Campaign Against Arms Trade (CAAT) and The Corner House have welcomed the decision by the Accountancy and Actuarial Discipline Board (AADB) to investigate KPMG's audit of arms giant BAE Systems.
AADB will study KPMG audits "in relation to the commissions paid by BAE through any route to subsidiaries, agents and any connected companies" between 1997 and 2007. These companies include British Virgin Islands registered Red Diamond, Poseidon and Novelmight, which was established to keep payment records in a secret vault in Switzerland.
Kaye Stearman of CAAT says:
It is excellent news that AADB is investigating KPMG's audits of BAE, even if belatedly. These subsidiary companies were crucial in channelling so-called commission payments. It is vital that this investigation is done thoroughly and well and that any wrongdoing is punished.
Sarah Sexton of The Corner House says:
This must have an impact on the Serious Fraud Office's plea bargain with BAE on "accounting irregularities" in their Tanzanian contract. We hope this investigation will spur the Serious Fraud Office to bring the settlement back to court as soon as possible.
For further information on the Ban BAE Campaign please contact CAAT Media Co-ordinator Kaye Stearman email the press officer or ring 020 7281 0297 or 07990 673 232 or contact Corner House at 01258 473795 or 07773 750 534.

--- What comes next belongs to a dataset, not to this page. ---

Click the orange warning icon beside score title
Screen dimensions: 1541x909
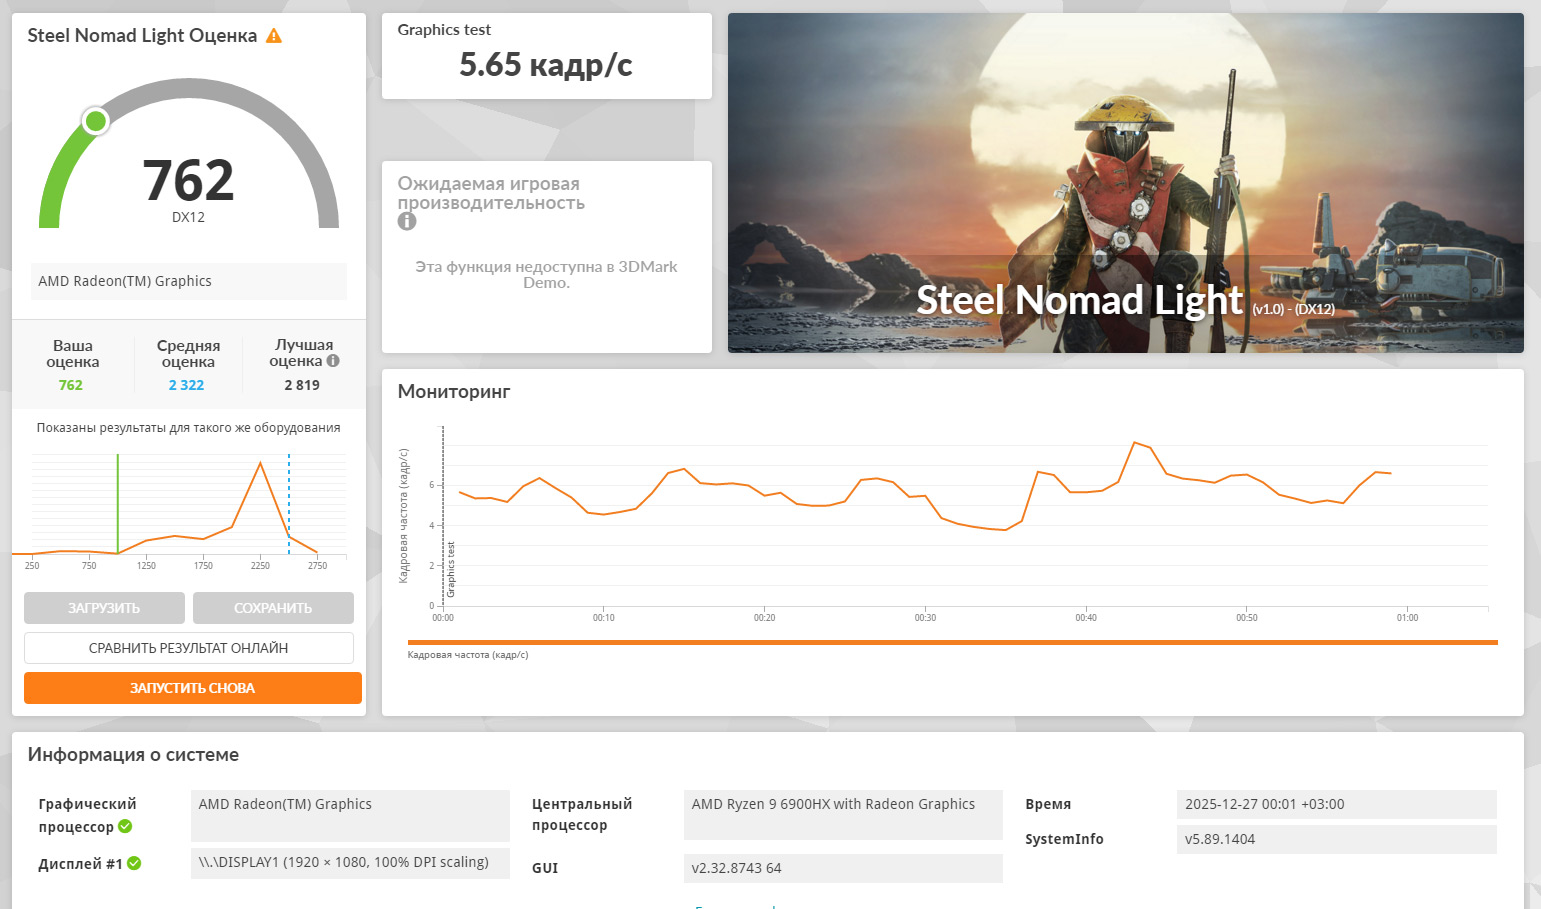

1. Campaign Against Arms Trade (CAAT) works for the reduction and ultimate abolition of the international arms trade together with progressive demilitarisation within arms producing countries. The Corner House aims to support democratic and community movements for environmental and social justice through analysis, research and advocacy.
2. According to the Stockholm International Peace Institute (SIPRI), BAE Systems is the world's largest arms producer. It makes fighter aircraft, warships, tanks, armoured vehicles, artillery systems, missiles and munitions. Its foremost overseas markets are Saudi Arabia and the United States, with large sales also to Australia, India and South Africa.
3. In February 2010 BAE was fined $400 million by the US Department of Justice for conspiring to defraud the US and for making false statements under the Foreign Corrupt Practices Act, while simultaneously agreeing to a plea bargain with the UK Serious Fraud Office. The settlement, whereby BAE would plead guilty to “accounting irregularities” in its 1999 sale of radar equipment to Tanzania, and be fined £30 million, has yet to be signed off in court.